Wednesday, April 30, 2014

The Woman Who Died A Lot - Jasper Fforde

    2012; 363 pages.  New Author? : No.  Book #7 of the Thursday Next series.  Genre : Fantasy; Alternate Universe; Humor.  Overall Rating : 8½*/10.

    The end of the world is coming; an asteroid is headed our way.  Hey, but that’s 37 years in the future, so who cares?  Much more timely is the Smiting by The Almighty, scheduled for four days from now, and due to hit Swindon, Thursday Next’s hometown.

    But Thursday has more-pressing problems of her own.  Her nemesis, Goliath Corp., wants to do some personal smiting to her.  Her son Friday is predestined to kill somebody this coming weekend.  There is a job opening in her current employer, Spec-Ops, but they want somebody younger and would prefer to put Thursday out to pasture as a librarian.

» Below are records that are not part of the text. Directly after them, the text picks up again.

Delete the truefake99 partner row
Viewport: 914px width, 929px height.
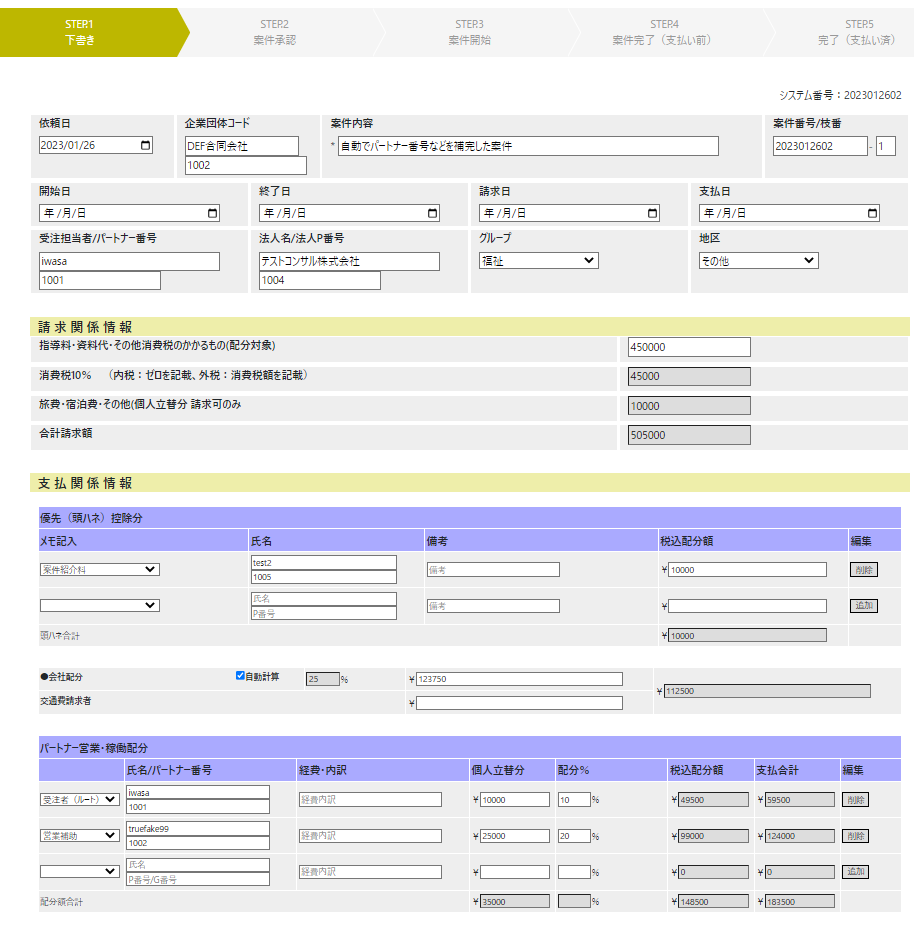[855, 836]
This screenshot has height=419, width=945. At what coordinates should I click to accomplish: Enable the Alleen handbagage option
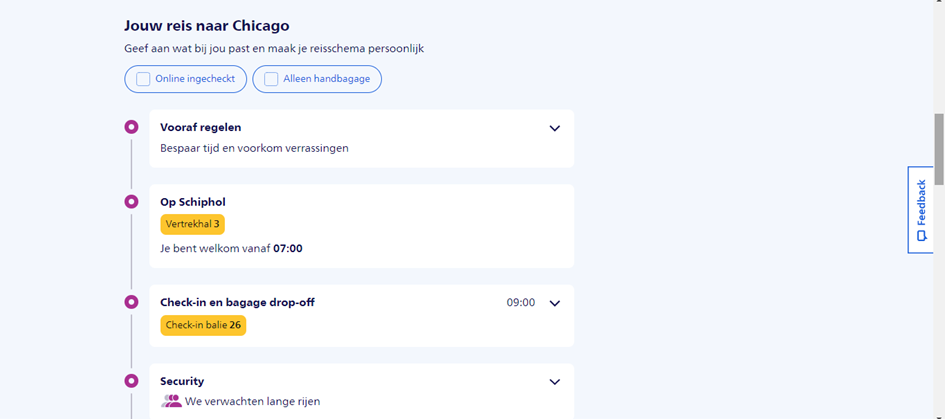pyautogui.click(x=271, y=79)
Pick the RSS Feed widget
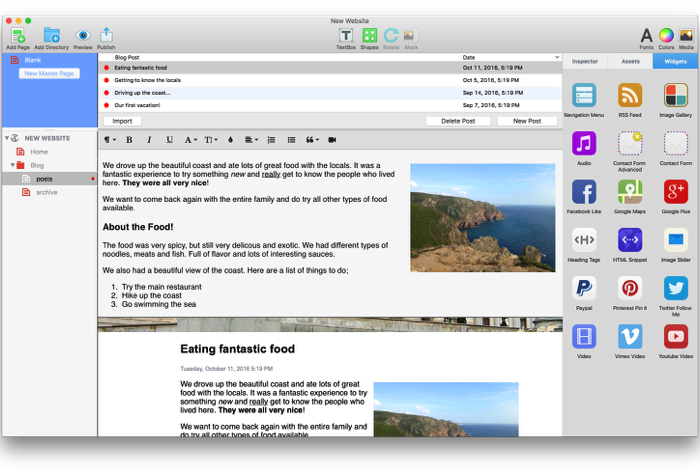700x475 pixels. coord(630,95)
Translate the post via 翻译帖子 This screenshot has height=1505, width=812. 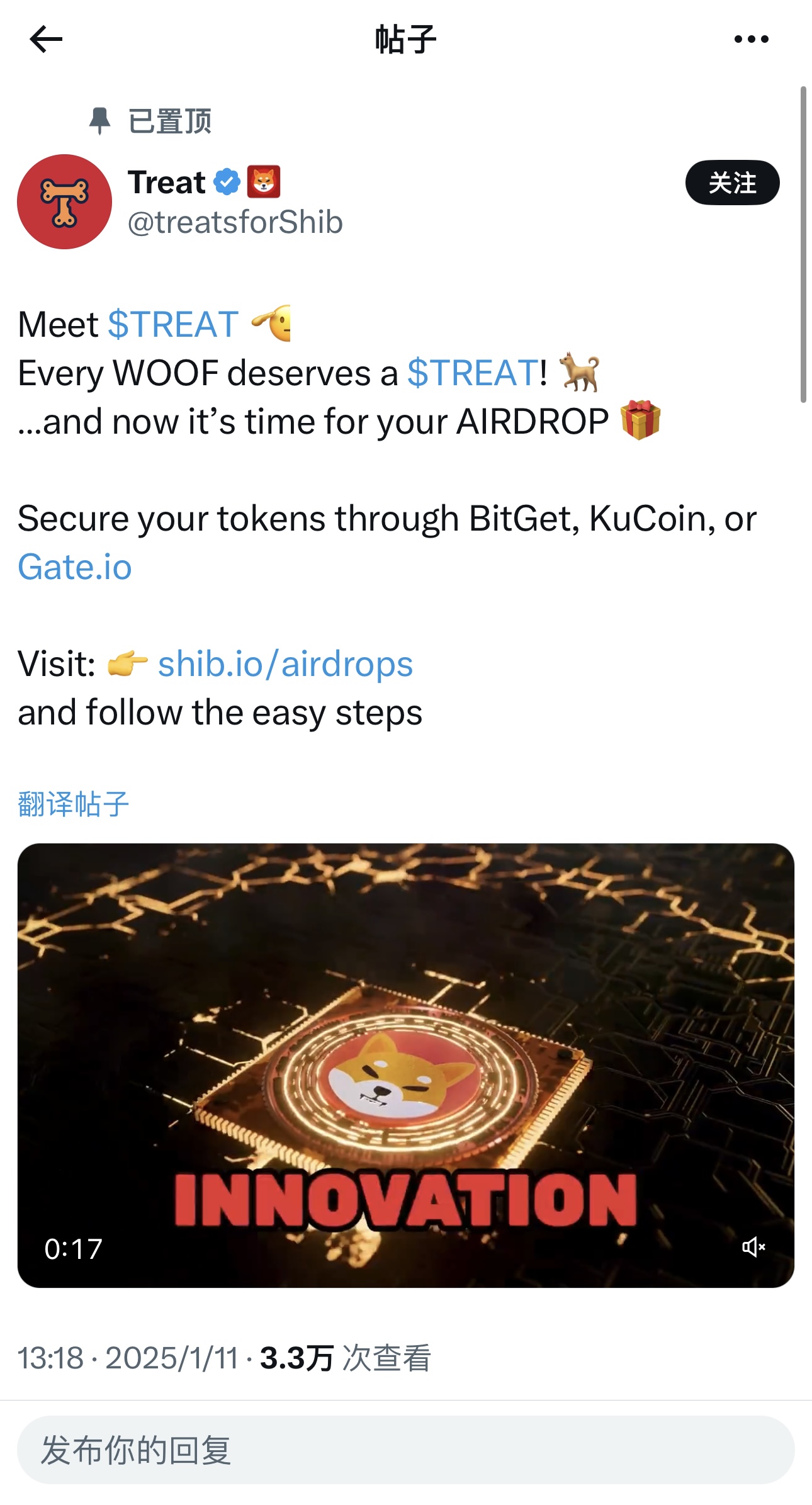(x=73, y=804)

    And last but not least, daughter Jenny has been very reclusive lately.

What’s To Like...
    For those readers new to the series, Jasper Fforde deftly weaves the 6-book backstory into the first quarter or so of The Woman Who Died A Lot.  This was a nice refresher for me, since it’s been two years since I read the previous book in the series.  Nevertheless, it’s better if you don’t treat the books as standalones, and read them in order, starting with The Eyre Affair (reviewed here).

    There is a lot to like about any Jasper Fforde offering, and this one is no exception.  The writing is witty and page-turning.   There are fictitious quotes to start each chapter; these set the subject matter and are always a delight to read.  The alt-worldly ads that appear at the back of each book are included in the Kindle version; just keep scrolling until you get to them.  There are a couple of way-kewl drawings scattered throughout the text, and of course, Chapter 13 is once again in a class by itself.

    There are several unique delights to TWWDAL.  A couple long-running plotlines are resolved.  It would be a spoiler to say which ones; and of course, you can never be completely sure that they’ll stay resolved, what with the author’s penchant for plot twists.  Fforde also spoofs the currently hot topic of Quantum Physics, and in doing so, introduces a new alternate universe - Dark Reading Matter.

    The ending is great; it was in no way telegraphed, and the addition of a bit of Situational Ethics was sheer genius.

Kewlest New Word. . .
    Nobble (v.) : To try to influence or thwart (someone or something) by underhanded or unfair methods.  (a Britishism)

    Suffice it to say there were a shade over six thousand entirely separate dimensions within the League of Alternative Realities – a tiny fraction of the total, but you didn’t get to join the league until you’d figured out how to move across, something that now seemed so blindingly obvious it’s astonishing we couldn’t see it before.  Our own dimension was coded ID-11 and was the only league member with diphtheria, David Hasselhoff and the French, which amused the rest of the multiverse no end.  (loc. 239)

    “And what news of Swindon?” asked Mother Daisy.  “We have no radio, no TV, and only The Toad on Sunday once a month.”
    “There’s a new roundabout in the Old Town, Acme Carpets is having another sale, SpecOps is to be re-formed – oh, and part of the city is to be wiped from the earth by a cleansing fire on Friday.”
    “An Acme Carpets sale?”  (loc. 2105)

Kindle Details...
    The Woman Who Died A Lot sells for $7.99 at Amazon, which is quite reasonable.  The other six books in the series are priced in the $9.99-$10.99 range for the Kindle.  I borrowed this e-book for free from my local library.

”To me, grass is simply a transitional phase for turning sunlight into milk.”  (loc. 149)
    There are a couple quibbles.  In addition to the backstory, the first quarter of the book presents about five plotlines, and it’s a long time before the reader figures out which one takes precedence.  Also, ANAICT, this is the first book in the series that had zero excursions into BookWorld.  Quantum Mechanics seems to have trumped Literary themes.  However, that may be a plus to a lot of readers.

    The good news is that there will be a sequel (remember when we all feared book #5 was the end of the series?).  The bad news is that there is no target date, and Jasper Fforde seems to be concentrating on a couple of his other series.

    8½ Stars.  Highly recommended, but please read the books in order.  Subtract 1 star if you jump right in with this one being your introduction to Jasper Fforde and Thursday Next; and be prepared to be fascinated, but confused, by the wacky weirdness.